THE DATA:
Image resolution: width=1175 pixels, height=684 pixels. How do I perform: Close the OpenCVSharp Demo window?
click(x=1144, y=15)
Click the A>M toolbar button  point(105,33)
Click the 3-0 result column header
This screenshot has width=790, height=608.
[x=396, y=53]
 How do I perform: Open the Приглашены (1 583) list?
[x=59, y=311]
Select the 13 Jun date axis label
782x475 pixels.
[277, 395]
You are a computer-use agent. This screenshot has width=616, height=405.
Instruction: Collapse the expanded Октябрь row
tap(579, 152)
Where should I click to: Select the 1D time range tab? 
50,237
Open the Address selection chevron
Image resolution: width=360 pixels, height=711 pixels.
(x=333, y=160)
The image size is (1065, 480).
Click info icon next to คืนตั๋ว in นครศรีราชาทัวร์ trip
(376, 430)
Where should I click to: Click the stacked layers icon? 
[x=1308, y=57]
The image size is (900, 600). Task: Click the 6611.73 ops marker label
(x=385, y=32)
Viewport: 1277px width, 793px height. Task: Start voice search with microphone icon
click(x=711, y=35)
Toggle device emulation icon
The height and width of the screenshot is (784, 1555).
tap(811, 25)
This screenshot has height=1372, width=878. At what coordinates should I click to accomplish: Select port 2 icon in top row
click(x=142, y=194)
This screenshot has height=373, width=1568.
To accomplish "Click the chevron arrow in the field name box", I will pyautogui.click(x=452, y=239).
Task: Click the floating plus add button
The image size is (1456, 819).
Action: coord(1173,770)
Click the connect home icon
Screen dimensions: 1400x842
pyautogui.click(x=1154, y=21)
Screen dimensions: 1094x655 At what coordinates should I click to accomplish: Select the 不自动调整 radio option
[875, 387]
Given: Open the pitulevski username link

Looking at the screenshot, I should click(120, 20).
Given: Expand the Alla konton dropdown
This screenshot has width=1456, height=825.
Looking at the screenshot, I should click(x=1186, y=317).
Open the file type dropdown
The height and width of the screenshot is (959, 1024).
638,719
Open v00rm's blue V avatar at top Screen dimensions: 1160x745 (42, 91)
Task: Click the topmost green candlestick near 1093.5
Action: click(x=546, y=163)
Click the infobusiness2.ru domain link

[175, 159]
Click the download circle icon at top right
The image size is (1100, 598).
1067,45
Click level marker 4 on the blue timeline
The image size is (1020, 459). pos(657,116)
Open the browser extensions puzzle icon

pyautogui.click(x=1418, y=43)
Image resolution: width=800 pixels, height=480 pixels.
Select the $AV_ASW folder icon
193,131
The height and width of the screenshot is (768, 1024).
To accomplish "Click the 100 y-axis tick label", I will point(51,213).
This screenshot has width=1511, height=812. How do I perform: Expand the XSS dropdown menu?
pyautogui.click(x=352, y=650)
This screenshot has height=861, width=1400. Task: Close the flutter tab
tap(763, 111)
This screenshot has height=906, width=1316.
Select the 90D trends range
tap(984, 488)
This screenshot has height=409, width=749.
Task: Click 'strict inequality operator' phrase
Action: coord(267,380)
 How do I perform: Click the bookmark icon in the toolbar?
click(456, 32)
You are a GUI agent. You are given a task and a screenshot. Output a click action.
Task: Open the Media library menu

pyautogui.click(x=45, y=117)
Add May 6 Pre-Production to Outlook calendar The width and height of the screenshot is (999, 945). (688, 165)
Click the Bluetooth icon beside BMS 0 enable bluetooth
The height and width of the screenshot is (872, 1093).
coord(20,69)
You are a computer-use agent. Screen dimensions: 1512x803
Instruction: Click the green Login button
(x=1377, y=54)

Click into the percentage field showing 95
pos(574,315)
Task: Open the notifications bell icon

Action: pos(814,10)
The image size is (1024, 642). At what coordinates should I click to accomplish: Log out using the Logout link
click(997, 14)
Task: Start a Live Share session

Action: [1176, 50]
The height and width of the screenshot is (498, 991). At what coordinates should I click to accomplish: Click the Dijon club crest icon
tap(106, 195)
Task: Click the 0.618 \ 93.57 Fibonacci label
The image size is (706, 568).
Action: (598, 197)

DIRECTION: Rewrite the rows above, substituting "Command" for every "Instruction" and leaving everything else unchanged.

SOLUTION BELOW:
Image resolution: width=1175 pixels, height=684 pixels. How do I perform: Close the OpenCVSharp Demo window?
click(x=1144, y=15)
Click the A>M toolbar button  point(105,33)
Click the 3-0 result column header
This screenshot has width=790, height=608.
[x=396, y=53]
 How do I perform: Open the Приглашены (1 583) list?
[x=59, y=311]
Select the 13 Jun date axis label
782x475 pixels.
[277, 395]
You are a computer-use agent. This screenshot has width=616, height=405.
Command: Collapse the expanded Октябрь row
tap(579, 152)
Where should I click to: Select the 1D time range tab? 
50,237
Open the Address selection chevron
Image resolution: width=360 pixels, height=711 pixels.
(x=333, y=160)
The image size is (1065, 480).
Click info icon next to คืนตั๋ว in นครศรีราชาทัวร์ trip
(376, 430)
Where should I click to: Click the stacked layers icon? 
[x=1308, y=57]
The image size is (900, 600). Task: Click the 6611.73 ops marker label
(x=385, y=32)
Viewport: 1277px width, 793px height. Task: Start voice search with microphone icon
click(x=711, y=35)
Toggle device emulation icon
The height and width of the screenshot is (784, 1555).
tap(811, 25)
This screenshot has height=1372, width=878. At what coordinates should I click to accomplish: Select port 2 icon in top row
click(x=142, y=194)
This screenshot has height=373, width=1568.
To accomplish "Click the chevron arrow in the field name box", I will pyautogui.click(x=452, y=239).
Task: Click the floating plus add button
The image size is (1456, 819).
Action: coord(1173,770)
Click the connect home icon
Screen dimensions: 1400x842
pyautogui.click(x=1154, y=21)
Screen dimensions: 1094x655 At what coordinates should I click to accomplish: Select the 不自动调整 radio option
[875, 387]
Given: Open the pitulevski username link

Looking at the screenshot, I should click(120, 20).
Given: Expand the Alla konton dropdown
This screenshot has width=1456, height=825.
Looking at the screenshot, I should click(x=1186, y=317).
Open the file type dropdown
The height and width of the screenshot is (959, 1024).
638,719
Open v00rm's blue V avatar at top Screen dimensions: 1160x745 (42, 91)
Task: Click the topmost green candlestick near 1093.5
Action: click(x=546, y=163)
Click the infobusiness2.ru domain link

[175, 159]
Click the download circle icon at top right
The image size is (1100, 598).
1067,45
Click level marker 4 on the blue timeline
The image size is (1020, 459). pos(657,116)
Open the browser extensions puzzle icon

pyautogui.click(x=1418, y=43)
Image resolution: width=800 pixels, height=480 pixels.
Select the $AV_ASW folder icon
193,131
The height and width of the screenshot is (768, 1024).
To accomplish "Click the 100 y-axis tick label", I will point(51,213).
This screenshot has width=1511, height=812. How do I perform: Expand the XSS dropdown menu?
pyautogui.click(x=352, y=650)
This screenshot has height=861, width=1400. Task: Close the flutter tab
tap(763, 111)
This screenshot has height=906, width=1316.
Select the 90D trends range
tap(984, 488)
This screenshot has height=409, width=749.
Task: Click 'strict inequality operator' phrase
Action: coord(267,380)
 How do I perform: Click the bookmark icon in the toolbar?
click(456, 32)
You are a GUI agent. You are given a task and a screenshot. Output a click action.
Task: Open the Media library menu

pyautogui.click(x=45, y=117)
Add May 6 Pre-Production to Outlook calendar The width and height of the screenshot is (999, 945). (688, 165)
Click the Bluetooth icon beside BMS 0 enable bluetooth
The height and width of the screenshot is (872, 1093).
coord(20,69)
You are a computer-use agent. Screen dimensions: 1512x803
Command: Click the green Login button
(x=1377, y=54)

Click into the percentage field showing 95
pos(574,315)
Task: Open the notifications bell icon

Action: pos(814,10)
The image size is (1024, 642). At what coordinates should I click to accomplish: Log out using the Logout link
click(997, 14)
Task: Start a Live Share session

Action: [1176, 50]
The height and width of the screenshot is (498, 991). At what coordinates should I click to accomplish: Click the Dijon club crest icon
tap(106, 195)
Task: Click the 0.618 \ 93.57 Fibonacci label
The image size is (706, 568).
Action: (598, 197)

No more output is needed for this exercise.